Records for processing:
________________________________________
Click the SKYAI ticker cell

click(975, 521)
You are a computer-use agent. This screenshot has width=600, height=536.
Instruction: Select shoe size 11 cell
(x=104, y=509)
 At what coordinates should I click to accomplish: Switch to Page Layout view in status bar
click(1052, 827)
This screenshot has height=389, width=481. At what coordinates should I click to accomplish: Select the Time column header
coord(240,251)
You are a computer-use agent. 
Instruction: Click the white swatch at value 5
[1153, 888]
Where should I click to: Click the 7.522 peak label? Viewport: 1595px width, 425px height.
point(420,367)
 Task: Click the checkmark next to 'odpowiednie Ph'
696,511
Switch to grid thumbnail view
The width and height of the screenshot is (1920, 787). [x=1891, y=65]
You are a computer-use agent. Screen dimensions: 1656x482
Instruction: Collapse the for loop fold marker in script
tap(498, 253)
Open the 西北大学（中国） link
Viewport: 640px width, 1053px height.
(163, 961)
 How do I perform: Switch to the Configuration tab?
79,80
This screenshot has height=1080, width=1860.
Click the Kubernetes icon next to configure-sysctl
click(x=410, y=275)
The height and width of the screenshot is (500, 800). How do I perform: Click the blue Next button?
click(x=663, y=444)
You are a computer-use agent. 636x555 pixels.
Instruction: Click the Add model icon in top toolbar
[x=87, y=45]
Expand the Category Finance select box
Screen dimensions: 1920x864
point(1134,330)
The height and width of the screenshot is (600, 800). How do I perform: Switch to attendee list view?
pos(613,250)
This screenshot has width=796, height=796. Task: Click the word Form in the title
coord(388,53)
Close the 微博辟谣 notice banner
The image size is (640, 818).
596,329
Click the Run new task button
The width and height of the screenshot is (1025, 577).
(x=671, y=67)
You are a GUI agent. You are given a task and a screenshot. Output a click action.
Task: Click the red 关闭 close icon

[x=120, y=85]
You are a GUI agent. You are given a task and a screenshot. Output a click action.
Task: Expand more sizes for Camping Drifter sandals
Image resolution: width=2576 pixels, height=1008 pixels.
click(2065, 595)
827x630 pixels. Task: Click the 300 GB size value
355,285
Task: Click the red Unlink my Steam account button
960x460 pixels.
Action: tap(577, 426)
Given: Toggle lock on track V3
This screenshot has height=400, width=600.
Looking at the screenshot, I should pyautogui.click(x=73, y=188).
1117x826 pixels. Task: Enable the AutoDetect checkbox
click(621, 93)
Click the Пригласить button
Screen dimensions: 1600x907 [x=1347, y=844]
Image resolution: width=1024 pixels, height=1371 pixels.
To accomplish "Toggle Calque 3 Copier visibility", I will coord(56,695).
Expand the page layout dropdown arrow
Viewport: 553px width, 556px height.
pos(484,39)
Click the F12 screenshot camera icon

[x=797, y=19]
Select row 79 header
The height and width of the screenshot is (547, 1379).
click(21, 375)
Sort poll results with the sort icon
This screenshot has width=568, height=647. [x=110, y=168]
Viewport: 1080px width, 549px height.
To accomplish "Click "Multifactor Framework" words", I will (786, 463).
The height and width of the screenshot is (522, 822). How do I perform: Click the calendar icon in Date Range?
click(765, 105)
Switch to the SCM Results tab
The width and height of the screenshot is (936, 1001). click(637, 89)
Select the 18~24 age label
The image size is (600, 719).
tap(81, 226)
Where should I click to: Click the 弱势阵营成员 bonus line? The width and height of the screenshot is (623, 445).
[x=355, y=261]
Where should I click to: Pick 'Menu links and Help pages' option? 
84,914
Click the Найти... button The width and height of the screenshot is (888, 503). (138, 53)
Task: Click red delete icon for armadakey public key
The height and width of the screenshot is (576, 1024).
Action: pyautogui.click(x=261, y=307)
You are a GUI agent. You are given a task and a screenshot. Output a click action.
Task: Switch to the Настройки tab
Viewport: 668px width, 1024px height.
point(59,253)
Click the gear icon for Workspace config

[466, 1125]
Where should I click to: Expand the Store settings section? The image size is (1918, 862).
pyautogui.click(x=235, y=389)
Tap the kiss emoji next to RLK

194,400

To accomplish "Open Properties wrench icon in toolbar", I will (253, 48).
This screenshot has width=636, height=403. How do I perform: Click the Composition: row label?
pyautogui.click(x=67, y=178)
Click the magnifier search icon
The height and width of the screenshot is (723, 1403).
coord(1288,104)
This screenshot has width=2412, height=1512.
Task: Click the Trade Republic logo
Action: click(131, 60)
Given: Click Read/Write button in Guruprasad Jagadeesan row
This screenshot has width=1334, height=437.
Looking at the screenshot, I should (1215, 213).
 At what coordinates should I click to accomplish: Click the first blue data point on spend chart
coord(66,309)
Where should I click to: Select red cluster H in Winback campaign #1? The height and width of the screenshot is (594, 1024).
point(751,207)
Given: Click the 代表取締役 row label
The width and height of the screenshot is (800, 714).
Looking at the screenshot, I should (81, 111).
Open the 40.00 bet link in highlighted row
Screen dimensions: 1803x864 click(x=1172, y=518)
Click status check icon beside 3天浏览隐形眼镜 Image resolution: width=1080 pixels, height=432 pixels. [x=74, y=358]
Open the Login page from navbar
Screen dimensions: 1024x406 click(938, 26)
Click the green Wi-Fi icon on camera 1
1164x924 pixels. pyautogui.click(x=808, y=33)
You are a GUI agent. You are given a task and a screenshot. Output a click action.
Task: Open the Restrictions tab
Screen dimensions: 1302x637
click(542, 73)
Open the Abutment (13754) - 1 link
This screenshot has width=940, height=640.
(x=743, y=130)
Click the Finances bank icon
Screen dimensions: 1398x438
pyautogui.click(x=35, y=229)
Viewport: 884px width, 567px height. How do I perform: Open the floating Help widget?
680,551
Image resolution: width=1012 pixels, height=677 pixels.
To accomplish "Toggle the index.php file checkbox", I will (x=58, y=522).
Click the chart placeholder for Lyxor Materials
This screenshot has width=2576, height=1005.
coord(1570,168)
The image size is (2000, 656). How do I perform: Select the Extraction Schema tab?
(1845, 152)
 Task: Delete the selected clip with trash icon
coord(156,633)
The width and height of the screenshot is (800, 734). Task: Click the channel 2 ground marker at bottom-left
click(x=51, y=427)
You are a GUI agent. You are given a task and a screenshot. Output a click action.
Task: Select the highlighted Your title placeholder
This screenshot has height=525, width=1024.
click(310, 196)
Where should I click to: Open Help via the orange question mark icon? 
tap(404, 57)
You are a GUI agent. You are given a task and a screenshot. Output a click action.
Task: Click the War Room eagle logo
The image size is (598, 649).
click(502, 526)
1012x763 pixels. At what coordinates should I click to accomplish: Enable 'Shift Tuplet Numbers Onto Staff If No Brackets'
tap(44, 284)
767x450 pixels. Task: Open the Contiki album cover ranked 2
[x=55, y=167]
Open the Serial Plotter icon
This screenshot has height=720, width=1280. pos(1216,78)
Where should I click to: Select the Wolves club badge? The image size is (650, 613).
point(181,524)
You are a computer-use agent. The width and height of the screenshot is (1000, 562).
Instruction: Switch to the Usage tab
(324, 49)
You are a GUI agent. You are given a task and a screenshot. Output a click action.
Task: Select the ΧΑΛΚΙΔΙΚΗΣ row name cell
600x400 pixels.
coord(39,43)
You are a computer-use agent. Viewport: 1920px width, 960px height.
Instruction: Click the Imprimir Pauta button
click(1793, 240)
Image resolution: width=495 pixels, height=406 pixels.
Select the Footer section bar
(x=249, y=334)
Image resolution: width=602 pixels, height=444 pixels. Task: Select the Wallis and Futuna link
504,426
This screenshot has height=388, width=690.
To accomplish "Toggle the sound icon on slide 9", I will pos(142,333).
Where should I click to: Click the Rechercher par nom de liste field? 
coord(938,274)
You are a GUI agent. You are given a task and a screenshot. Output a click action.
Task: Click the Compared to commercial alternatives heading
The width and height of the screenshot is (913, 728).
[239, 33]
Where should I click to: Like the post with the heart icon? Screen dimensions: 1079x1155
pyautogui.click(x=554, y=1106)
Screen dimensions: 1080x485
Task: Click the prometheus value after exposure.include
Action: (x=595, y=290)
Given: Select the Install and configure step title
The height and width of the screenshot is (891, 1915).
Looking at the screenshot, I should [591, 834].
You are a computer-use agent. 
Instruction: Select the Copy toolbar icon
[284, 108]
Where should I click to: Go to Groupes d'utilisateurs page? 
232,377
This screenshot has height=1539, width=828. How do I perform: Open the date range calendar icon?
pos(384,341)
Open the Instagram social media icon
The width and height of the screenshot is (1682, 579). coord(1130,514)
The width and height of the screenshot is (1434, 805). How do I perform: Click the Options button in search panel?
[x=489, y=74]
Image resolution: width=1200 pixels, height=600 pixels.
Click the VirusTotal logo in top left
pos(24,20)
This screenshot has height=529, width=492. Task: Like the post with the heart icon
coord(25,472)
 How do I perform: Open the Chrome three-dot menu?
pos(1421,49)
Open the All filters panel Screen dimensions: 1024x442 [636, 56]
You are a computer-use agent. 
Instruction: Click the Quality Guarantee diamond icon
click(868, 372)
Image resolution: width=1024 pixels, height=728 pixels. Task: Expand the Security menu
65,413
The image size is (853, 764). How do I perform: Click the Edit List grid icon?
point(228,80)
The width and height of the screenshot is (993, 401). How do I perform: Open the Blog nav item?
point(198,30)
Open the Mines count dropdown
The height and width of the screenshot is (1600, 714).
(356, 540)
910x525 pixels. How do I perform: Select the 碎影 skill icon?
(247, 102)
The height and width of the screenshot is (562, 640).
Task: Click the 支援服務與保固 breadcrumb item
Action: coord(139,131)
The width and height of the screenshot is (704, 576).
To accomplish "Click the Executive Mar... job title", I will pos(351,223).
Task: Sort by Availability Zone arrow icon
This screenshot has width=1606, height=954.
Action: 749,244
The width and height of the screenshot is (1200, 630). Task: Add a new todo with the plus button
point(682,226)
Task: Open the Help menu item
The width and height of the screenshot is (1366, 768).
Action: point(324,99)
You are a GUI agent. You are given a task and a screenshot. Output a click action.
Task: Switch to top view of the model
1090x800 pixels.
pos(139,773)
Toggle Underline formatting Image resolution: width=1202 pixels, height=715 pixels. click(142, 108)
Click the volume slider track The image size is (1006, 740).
________________________________________
Task statement:
All lines in the preceding records that hold the word "arrow" need to be copied.

The answer:
Expand the page layout dropdown arrow
Task: Sort by Availability Zone arrow icon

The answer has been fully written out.